In today’s post, I wanted to walk through how we perform a backlink analysis and set a link building strategy for our eCommerce clients here at Stryde. If you’re planning on doing this yourself, the only tool you will need to subscribe to is Ahrefs.com and you should plan on spending a few hours digging into the data and coming up with your plan. Before we dive in, let’s answer a few of the most commonly asked questions about link building.

What Is A Backlink?

A backlink is a hyperlink from one website to another. The search engines like Google & Bing use backlinks as a way to determine if a website is credible and deserves to rank. In theory, when one website links to another, they believe the content is trustworthy. Backlinks are still a major part of Google’s ranking algorithm and high-quality backlinks will help to increase website’s ranking position and visibility in the search engine results pages.

What Is A Referring Domain?

A referring domain is a single website that links to another one or more times. For example, if a web page has a backlink from Wikipedia, then it has one referring domain.
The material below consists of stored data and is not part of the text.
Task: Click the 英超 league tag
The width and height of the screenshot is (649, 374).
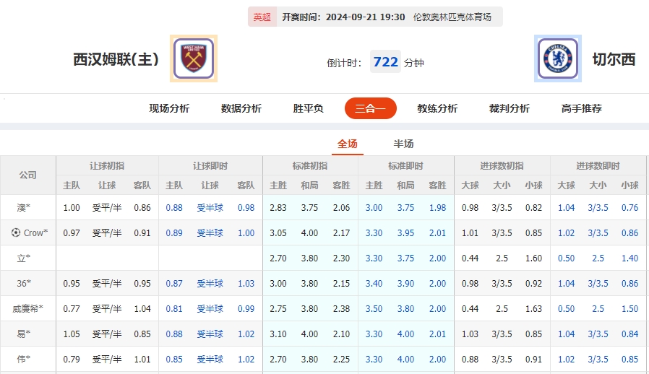Action: point(262,17)
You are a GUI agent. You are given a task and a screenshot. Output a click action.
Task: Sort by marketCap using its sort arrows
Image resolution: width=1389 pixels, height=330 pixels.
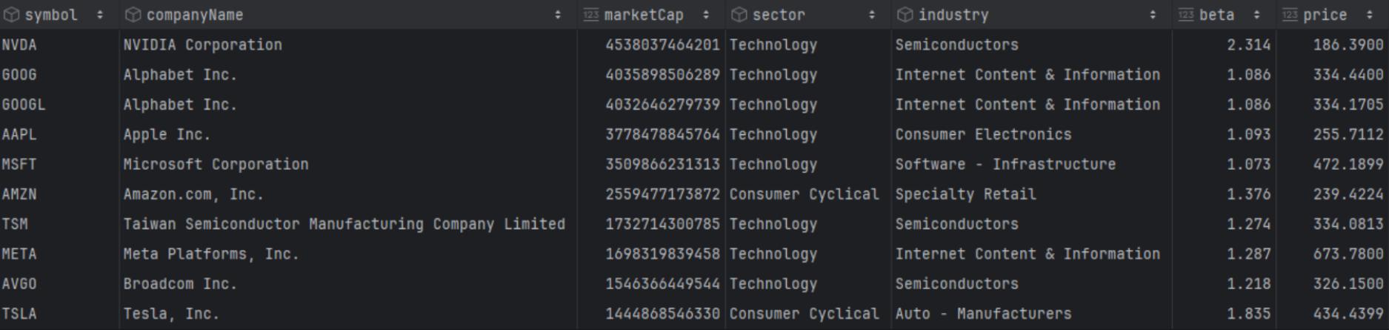[x=706, y=15]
If it has a link from Wikipedia and from the New York Times, it has two referring domains. If it has two backlinks from Wikipedia, it still has one referring domain. The search engines not only like to see more links pointing at a website, but they like to see a higher number of linking websites.

What Is Anchor Text?

Anchor text is the words use that hyperlinks display when linking to another website. They traditionally display as blue underlined text, but each website can style them however they’d like. The search engines use anchor text to understand what they can expect to find at the link’s destination. It is another signal the search engines use to determine relevancy.
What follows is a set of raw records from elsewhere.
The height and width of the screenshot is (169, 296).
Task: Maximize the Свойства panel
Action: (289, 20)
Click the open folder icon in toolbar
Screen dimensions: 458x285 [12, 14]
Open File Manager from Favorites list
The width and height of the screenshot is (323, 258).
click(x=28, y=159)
What Are The Different Types of Anchor Text?

  • Exact Match: Exact match anchor text is when you use the exact keyword(s) you want your webpage to rank for. An example of this would be using the words eCommerce SEO and linking it to our SEO page.
  • Partial Match: Partial match anchor text is when you use your target keyword you want your webpage to rank for in conjunction with other words/phrases. An example of this would be using the words check out our eCommerce CRO services and linking it to our CRO page.
  • Branded: Branded anchor text is when you use your brand name or URL to link to one of your web pages. An example of this would linking Stryde.com to any page on our website. In this case, I linked it to our paid social media page.
  • CTA: CTA anchor text, in when you use some form of a call to action like click here, learn more, find out how, etc. to link to one of your web pages. An example of this would be linking the words learn more to our paid search page.

Backlink Analysis

Now that we’ve addressed the most commonly asked questions, let’s dive into how to analyze a website’s backlinks. In order to create the strongest link building strategy, you have to collect and analyze different data points for your website as well as the highest ranking websites for the keywords you want to rank for. Before we dive in, I think it’s important to note that Google ranks individual web pages, not sites as a whole. So, what does this mean? It means that if you want to rank for a specific keyword, you’ll need to look at the SERP (search engine results page) and see which URLs are ranking for that keyword and perform a backlink analysis on that page, not necessarily the site as a whole. Make sense?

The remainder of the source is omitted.